THE PROBLEM:
Every line from the one containing "Where should I click to: Click label" to the one containing "The image size is (720, 966)." in the records below, both included, must be set down exactly, and no other line.

INFORMATION GIVEN: Begin

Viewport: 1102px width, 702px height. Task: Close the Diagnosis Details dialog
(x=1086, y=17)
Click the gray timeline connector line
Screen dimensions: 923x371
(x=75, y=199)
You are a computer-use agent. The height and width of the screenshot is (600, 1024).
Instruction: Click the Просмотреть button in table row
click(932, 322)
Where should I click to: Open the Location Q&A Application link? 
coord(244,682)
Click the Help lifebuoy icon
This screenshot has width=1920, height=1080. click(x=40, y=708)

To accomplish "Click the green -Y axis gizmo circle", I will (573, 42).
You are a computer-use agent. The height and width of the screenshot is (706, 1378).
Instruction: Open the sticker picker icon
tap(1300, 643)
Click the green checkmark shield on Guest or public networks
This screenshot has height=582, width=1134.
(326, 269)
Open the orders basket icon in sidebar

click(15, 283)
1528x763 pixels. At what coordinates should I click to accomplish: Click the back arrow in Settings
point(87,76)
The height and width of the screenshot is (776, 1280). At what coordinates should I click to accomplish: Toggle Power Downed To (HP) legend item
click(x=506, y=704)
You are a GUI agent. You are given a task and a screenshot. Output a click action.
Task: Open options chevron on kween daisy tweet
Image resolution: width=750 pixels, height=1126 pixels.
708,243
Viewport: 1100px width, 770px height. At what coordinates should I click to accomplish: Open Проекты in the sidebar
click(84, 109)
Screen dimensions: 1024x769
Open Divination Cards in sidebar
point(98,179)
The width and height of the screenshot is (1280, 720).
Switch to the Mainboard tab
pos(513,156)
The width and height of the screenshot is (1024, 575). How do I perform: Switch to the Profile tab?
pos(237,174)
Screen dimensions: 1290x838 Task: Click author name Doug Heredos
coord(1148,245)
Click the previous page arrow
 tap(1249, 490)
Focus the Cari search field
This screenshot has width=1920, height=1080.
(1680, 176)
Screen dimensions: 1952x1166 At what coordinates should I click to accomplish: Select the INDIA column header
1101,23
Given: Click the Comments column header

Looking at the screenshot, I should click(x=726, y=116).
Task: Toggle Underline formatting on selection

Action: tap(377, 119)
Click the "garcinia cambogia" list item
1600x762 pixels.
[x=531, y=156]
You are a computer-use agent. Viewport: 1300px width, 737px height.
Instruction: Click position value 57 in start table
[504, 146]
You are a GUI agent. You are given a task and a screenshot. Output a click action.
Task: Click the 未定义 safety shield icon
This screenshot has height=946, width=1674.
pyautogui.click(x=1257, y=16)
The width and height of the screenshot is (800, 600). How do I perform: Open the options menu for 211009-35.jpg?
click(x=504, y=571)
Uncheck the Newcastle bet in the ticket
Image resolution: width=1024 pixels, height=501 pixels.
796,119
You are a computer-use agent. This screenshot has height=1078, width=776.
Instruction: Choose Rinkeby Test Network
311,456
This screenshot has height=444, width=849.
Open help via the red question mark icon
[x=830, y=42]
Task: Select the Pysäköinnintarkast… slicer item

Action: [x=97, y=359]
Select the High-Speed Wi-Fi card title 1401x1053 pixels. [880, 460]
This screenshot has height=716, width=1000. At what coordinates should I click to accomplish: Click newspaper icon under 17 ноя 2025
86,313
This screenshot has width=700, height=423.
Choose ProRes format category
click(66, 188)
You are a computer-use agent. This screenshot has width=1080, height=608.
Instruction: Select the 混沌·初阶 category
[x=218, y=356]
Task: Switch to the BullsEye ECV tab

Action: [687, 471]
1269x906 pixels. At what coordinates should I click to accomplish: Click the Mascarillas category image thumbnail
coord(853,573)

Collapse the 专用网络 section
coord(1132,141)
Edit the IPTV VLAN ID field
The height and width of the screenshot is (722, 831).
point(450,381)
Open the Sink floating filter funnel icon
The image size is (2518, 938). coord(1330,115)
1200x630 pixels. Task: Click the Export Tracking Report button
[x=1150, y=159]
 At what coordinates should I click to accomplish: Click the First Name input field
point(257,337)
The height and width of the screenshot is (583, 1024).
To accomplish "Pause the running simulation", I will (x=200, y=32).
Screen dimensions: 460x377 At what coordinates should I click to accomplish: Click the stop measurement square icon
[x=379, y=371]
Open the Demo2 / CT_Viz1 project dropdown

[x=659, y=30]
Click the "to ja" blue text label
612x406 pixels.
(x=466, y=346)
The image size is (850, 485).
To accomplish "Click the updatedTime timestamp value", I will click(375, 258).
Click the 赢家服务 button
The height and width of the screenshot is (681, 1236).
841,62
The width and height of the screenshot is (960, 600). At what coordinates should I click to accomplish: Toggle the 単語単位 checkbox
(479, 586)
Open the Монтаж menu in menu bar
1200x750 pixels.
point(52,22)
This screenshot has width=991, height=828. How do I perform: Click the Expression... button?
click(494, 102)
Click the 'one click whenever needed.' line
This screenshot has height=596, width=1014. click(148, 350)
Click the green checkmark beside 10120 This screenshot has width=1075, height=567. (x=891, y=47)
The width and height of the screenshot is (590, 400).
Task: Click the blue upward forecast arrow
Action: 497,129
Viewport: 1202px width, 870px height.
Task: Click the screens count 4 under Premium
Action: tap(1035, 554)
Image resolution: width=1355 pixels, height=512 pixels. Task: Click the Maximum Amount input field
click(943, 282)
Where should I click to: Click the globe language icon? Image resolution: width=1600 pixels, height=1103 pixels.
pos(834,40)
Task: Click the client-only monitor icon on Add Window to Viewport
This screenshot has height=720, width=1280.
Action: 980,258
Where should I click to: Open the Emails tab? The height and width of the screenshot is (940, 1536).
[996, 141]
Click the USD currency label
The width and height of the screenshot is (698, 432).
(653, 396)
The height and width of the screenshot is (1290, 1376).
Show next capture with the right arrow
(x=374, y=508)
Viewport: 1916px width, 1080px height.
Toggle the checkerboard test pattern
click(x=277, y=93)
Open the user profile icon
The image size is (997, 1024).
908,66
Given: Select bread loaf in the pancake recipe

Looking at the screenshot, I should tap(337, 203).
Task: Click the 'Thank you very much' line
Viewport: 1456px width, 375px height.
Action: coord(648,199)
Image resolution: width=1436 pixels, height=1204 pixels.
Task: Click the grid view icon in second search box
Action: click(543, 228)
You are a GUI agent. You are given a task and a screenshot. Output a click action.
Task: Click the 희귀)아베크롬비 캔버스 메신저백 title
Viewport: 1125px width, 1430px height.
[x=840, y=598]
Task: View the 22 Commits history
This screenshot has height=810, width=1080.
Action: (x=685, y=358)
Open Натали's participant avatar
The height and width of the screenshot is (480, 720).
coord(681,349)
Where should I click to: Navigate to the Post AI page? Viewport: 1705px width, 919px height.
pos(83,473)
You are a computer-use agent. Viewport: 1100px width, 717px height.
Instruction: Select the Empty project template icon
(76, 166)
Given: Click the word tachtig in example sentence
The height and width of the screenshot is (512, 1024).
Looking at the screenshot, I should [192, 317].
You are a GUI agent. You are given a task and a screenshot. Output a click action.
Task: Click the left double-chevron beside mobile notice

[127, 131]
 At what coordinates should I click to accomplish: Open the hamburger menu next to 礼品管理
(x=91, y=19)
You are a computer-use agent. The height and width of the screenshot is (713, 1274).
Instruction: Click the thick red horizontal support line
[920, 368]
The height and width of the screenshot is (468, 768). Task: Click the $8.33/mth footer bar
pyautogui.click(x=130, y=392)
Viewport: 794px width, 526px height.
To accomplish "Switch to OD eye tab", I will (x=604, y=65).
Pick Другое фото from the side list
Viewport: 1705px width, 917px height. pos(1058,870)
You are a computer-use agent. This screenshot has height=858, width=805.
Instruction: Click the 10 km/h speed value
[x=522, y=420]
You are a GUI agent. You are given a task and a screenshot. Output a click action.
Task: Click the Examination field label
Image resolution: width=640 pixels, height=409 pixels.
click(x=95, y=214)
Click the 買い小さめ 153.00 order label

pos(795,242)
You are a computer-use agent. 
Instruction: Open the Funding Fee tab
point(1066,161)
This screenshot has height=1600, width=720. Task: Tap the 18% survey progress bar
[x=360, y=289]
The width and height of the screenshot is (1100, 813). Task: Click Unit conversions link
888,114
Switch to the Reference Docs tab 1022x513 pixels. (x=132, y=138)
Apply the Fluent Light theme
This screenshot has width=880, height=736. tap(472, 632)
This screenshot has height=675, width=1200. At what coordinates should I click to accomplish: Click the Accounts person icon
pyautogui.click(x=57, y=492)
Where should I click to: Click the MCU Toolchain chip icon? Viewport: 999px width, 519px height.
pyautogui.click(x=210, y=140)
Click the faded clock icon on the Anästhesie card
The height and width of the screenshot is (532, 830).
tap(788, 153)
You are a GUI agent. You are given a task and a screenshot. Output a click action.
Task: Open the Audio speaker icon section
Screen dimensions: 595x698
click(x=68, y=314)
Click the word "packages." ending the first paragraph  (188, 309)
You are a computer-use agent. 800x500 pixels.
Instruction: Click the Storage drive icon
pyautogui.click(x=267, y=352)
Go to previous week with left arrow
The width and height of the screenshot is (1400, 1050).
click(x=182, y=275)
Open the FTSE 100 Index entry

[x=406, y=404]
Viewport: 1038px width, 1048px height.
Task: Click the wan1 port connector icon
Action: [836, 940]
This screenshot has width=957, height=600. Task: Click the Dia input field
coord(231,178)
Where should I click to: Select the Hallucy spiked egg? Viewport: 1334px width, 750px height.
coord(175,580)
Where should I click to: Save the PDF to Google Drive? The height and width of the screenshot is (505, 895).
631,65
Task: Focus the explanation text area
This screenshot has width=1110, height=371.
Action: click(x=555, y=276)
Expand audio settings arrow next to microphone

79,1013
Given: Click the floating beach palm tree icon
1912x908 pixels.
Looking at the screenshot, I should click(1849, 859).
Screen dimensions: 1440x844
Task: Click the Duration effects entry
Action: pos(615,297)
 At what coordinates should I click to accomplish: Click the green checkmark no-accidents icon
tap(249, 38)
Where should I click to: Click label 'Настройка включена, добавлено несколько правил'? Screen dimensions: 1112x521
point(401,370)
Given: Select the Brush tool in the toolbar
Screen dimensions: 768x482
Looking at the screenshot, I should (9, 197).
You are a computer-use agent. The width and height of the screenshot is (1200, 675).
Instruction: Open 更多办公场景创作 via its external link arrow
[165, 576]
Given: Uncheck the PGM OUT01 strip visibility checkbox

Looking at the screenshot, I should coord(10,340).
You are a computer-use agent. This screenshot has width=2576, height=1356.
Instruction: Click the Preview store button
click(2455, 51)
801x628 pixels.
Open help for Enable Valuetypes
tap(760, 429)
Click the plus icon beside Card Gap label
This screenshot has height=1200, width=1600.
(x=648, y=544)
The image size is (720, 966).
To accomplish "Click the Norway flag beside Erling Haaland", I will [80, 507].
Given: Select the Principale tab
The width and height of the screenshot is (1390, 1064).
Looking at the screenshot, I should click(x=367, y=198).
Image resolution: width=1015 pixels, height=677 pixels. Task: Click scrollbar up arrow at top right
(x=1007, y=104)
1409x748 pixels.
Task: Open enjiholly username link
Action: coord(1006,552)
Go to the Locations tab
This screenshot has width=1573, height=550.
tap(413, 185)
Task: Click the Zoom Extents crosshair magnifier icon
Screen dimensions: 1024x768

INFORMATION GIVEN: End

EXERCISE RESULT:
Where should I click to: Click label 'Настройка включена, добавлено несколько правил'? Screen dimensions: 1112x521
point(401,370)
Given: Select the Brush tool in the toolbar
Screen dimensions: 768x482
Looking at the screenshot, I should (9, 197).
You are a computer-use agent. The width and height of the screenshot is (1200, 675).
Instruction: Open 更多办公场景创作 via its external link arrow
[165, 576]
Given: Uncheck the PGM OUT01 strip visibility checkbox

Looking at the screenshot, I should coord(10,340).
You are a computer-use agent. This screenshot has width=2576, height=1356.
Instruction: Click the Preview store button
click(2455, 51)
801x628 pixels.
Open help for Enable Valuetypes
tap(760, 429)
Click the plus icon beside Card Gap label
This screenshot has height=1200, width=1600.
(x=648, y=544)
The image size is (720, 966).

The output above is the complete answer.